SUPPLIED PASSAGE
And what OEMs like is that INTC has dependable capacity - it is there when they need it - unlike AMD for instance (guessing).

OEMs like quality suppliers not suppliers who could vanish or disappear next time around.

Kurlak is applying the argument with MU's DRAMs to INTC's capacity "expansion" argument.

Now for a question: How is INTC's yield affected going to the more complex chips? (I'm trying to get some feel whether LSI's chips getting smaller and smaller means fewer and fewer usable chips (%ge wise)). Any idea? Come to think of it any idea what a typical percentage of chips is good off one of these 200mm wafers for INTC - say current generation of Pentium xx?

Shane.



To: Tony Viola who wrote (12440)5/15/1998 11:39:00 PM
From: Duane L. Olson  Read Replies (1) | Respond to of 25814
 
Tony.. Intel's prospects apparently are attractive to a number of folks. A couple of times today, fund managers mentioned that they were buying Intel while the price is reasonable. It is easier to bash NSM, since the price today is about where it was 15 years ago.

AVAILABLE DATA
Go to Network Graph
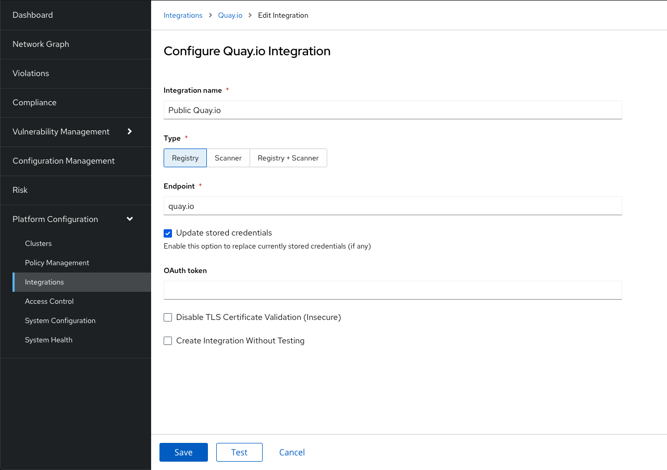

YOUR GOAL
Reproduce the forum excerpt about Intel above in full, word for word.

ANSWER TO THIS TASK
And what OEMs like is that INTC has dependable capacity - it is there when they need it - unlike AMD for instance (guessing).

OEMs like quality suppliers not suppliers who could vanish or disappear next time around.

Kurlak is applying the argument with MU's DRAMs to INTC's capacity "expansion" argument.

Now for a question: How is INTC's yield affected going to the more complex chips? (I'm trying to get some feel whether LSI's chips getting smaller and smaller means fewer and fewer usable chips (%ge wise)). Any idea? Come to think of it any idea what a typical percentage of chips is good off one of these 200mm wafers for INTC - say current generation of Pentium xx?

Shane.



To: Tony Viola who wrote (12440)5/15/1998 11:39:00 PM
From: Duane L. Olson  Read Replies (1) | Respond to of 25814
 
Tony.. Intel's prospects apparently are attractive to a number of folks. A couple of times today, fund managers mentioned that they were buying Intel while the price is reasonable. It is easier to bash NSM, since the price today is about where it was 15 years ago.